Data are expressed as mean ± SD and a number (percentage). Student’s t-tests and chi-square tests were used to compare the difference between groups. Age-adjusted Pearson’s partial correlation analysis was conducted to evaluate the correlations between the TyG index and metabolic variables, BMI, and lean muscle mass. Multivariate logistic regression analysis was used to calculate the odds ratio (OR) and 95% confidence interval (95% CI) for low muscle mass according to the quartiles of the TyG index after adjustment for age, sex, smoking status, heavy alcohol consumption, physical activity, systolic BP, TC, creatinine, AST, ALT, and vitamin D. The risk of low muscle mass with each 1-SD increment of TyG index was evaluated after adjustment for confounding factors. Statistical analysis was performed using SPSS software (version 20.0 for Windows; SPSS, Chicago, IL, the USA). A two-sided P-value of < 0.05 was considered statistically significant.

Problems to solve:
1) Please list every statistical test or analysis method that the statistical analysis passage names.
2) Go on with the statistical analysis passage from the end of its last sentence.

Saved data entries:
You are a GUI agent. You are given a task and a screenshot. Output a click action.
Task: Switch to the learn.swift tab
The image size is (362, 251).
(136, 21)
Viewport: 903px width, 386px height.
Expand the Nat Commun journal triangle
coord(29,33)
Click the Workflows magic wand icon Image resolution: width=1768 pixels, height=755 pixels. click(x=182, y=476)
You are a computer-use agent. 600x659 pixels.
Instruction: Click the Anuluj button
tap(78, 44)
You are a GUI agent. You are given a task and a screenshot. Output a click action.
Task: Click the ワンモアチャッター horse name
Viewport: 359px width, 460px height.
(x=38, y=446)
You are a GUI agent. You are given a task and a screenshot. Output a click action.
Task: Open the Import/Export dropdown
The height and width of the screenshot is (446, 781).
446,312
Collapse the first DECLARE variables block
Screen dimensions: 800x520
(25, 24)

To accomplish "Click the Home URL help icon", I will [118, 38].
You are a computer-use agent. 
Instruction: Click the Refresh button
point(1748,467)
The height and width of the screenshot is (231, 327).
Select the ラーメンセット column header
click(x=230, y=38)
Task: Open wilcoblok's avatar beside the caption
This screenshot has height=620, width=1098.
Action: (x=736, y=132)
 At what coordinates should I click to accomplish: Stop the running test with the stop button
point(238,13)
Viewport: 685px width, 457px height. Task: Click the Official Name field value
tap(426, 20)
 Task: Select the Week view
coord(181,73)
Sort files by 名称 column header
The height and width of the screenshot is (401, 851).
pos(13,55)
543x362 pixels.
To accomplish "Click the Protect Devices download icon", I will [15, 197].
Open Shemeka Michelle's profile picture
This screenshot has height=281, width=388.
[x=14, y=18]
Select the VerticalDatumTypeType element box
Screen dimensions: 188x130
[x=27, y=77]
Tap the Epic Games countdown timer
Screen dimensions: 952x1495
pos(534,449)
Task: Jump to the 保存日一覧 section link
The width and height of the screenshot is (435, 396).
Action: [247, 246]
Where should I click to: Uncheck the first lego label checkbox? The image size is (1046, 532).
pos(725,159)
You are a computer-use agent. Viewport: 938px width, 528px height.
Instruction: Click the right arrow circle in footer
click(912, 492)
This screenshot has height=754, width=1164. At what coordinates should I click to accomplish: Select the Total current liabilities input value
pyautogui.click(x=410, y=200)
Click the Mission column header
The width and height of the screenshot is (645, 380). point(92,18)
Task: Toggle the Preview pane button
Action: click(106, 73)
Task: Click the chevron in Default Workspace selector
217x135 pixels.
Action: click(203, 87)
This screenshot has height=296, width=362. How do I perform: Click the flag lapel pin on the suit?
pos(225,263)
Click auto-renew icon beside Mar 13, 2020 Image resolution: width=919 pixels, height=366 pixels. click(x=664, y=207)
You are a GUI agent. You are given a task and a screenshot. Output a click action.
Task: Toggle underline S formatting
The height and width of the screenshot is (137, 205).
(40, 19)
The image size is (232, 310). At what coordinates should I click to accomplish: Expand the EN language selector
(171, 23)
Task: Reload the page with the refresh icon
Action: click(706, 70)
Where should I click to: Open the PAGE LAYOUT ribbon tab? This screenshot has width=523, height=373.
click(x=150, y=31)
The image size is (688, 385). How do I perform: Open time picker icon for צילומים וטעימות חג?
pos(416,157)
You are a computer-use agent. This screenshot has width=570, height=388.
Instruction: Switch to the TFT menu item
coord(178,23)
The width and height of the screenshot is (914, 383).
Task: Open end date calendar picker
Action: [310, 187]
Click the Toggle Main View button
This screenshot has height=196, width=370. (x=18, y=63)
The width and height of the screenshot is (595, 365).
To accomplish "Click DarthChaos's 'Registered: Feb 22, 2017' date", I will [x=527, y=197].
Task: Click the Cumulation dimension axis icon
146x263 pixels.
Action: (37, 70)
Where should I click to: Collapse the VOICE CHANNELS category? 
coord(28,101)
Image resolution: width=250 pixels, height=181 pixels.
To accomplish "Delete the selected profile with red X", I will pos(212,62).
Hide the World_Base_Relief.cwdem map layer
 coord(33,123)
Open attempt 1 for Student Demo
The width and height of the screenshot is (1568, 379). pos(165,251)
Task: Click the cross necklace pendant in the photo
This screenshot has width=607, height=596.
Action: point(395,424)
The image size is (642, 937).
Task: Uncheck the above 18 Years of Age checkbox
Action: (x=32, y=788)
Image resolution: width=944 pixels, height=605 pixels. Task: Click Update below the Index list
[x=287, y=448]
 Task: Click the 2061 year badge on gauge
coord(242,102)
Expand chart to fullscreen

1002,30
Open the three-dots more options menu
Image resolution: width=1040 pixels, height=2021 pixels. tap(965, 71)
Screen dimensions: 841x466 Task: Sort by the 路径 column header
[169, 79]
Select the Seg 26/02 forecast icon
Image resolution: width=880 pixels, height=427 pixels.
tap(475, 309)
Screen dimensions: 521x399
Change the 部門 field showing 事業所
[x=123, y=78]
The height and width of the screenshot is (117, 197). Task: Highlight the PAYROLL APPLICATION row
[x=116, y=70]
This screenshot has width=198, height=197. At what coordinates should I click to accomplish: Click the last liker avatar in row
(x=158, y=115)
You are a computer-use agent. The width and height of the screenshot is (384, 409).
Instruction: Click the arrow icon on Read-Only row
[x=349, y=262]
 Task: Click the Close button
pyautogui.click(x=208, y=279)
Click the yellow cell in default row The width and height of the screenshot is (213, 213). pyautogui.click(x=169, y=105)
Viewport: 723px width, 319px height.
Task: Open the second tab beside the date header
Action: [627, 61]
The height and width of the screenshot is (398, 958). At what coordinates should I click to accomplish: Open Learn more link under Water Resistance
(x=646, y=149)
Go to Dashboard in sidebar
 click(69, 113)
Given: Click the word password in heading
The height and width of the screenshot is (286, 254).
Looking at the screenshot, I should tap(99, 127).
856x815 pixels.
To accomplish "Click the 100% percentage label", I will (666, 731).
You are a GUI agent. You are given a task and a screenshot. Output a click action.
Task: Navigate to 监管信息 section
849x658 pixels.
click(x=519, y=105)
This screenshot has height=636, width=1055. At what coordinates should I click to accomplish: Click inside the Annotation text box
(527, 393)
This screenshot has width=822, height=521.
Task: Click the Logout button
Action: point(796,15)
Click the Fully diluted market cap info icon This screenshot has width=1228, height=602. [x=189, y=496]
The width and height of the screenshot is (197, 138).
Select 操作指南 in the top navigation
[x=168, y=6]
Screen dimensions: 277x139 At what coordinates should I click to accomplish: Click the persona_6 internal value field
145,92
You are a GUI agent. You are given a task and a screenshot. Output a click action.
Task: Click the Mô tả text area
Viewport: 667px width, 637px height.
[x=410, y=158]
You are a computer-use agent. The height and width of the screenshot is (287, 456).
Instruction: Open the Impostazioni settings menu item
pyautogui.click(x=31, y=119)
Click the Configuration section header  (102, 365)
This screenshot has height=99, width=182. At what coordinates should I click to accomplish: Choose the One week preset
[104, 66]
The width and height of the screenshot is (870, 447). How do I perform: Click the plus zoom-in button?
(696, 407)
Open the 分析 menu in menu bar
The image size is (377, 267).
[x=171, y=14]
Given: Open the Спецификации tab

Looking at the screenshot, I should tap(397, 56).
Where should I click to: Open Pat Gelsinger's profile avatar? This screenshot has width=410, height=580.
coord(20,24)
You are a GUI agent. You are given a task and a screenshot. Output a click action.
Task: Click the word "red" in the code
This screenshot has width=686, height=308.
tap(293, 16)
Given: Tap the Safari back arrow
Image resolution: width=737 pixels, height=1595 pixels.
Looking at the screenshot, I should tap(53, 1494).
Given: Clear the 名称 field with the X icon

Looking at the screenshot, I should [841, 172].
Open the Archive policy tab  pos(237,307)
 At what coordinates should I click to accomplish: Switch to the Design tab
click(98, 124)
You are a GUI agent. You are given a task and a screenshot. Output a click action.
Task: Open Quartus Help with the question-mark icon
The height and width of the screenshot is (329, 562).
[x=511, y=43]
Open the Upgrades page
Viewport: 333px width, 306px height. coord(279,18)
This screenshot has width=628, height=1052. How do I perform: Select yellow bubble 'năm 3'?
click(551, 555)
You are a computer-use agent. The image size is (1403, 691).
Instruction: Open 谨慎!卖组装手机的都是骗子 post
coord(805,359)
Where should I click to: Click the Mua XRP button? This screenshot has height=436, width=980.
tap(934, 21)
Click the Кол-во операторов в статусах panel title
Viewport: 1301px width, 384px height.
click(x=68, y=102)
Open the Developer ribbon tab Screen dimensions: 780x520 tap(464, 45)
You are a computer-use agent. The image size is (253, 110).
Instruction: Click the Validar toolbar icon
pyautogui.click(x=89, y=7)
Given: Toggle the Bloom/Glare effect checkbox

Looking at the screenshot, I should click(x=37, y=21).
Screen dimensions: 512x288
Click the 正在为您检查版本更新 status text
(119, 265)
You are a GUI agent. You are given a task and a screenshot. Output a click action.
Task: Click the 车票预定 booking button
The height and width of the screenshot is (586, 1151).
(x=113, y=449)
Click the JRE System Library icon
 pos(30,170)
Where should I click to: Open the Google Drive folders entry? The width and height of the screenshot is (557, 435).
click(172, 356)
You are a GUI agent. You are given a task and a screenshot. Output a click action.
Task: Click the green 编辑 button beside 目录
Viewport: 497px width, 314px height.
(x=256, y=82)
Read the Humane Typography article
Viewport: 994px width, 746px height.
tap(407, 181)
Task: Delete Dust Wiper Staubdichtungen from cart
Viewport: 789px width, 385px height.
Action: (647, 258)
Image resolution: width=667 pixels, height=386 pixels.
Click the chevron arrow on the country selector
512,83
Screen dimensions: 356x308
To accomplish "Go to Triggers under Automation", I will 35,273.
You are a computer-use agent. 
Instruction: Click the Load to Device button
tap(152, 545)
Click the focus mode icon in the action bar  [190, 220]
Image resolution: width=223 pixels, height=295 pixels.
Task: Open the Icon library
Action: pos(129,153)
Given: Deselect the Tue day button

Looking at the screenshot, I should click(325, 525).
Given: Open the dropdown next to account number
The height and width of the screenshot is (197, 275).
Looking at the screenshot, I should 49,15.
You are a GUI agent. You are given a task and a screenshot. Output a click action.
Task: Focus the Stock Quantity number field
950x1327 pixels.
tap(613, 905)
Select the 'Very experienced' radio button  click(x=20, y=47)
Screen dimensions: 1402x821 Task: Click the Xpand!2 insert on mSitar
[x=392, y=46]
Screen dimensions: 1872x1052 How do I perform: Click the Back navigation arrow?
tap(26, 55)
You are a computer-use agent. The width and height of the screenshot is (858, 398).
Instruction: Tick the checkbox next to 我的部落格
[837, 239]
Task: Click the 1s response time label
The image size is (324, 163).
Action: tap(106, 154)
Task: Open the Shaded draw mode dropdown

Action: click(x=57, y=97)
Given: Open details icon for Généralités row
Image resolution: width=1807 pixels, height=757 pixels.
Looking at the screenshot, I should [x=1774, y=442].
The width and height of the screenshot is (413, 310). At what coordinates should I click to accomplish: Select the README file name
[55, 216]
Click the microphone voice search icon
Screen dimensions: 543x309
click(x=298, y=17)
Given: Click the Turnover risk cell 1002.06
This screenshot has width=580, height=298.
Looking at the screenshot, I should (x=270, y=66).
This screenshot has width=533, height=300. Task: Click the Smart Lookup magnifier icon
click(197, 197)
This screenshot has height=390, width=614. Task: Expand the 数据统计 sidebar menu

Expected outputs:
1) Student's t-tests, chi-square tests, age-adjusted Pearson's partial correlation analysis, multivariate logistic regression analysis

2)
Ethics approval and consent to participate
Our study protocol was approved by the Institutional Review Board (IRB) of Korea University and performed in accordance with the Declaration of Helsinki of the World Medical Association (2019GR0428). The requirement for written informed consent was waived by the IRB because anonymous and de-identified information provided by KNHANES was used for analysis.
Table 1 shows the baseline characteristics of participants according to the quartiles of the TyG index. Among the 9477 participants, the prevalence of low muscle mass was 4.7% (3.2% in men and 5.8% in women). Age, representation of men, WC, BMI, systolic BP, diastolic BP, glucose, TC, triglyceride, AST, ALT, vitamin D, the prevalence of low muscle mass, HTN, current smoker, and heavy alcohol consumption increased with the TyG index quartile increment. HDL-C, BUN, and regular exercise were higher in the lower quartiles of the TyG index than in the higher quartiles. The prevalence of low muscle mass increased from 2.5%, 4.2%, 5.6%, and 6.7% in the first, second, third, and fourth quartile of the TyG index, respectively (Fig. 2). Except for the prevalence of current smoker and heavy alcohol consumption, the anthropometric and metabolic risk factors were higher in low muscle mass group than normal group (Table 2). When we divided participants into men and women, WC, BMI, systolic BP, diastolic BP, glucose, TC, triglyceride, AST, ALT, TyG index, prevalence of HTN, current smoker, and heavy alcohol consumption increased parallel with increased quartiles of the TyG index both in men and women (Supplementary Table S1).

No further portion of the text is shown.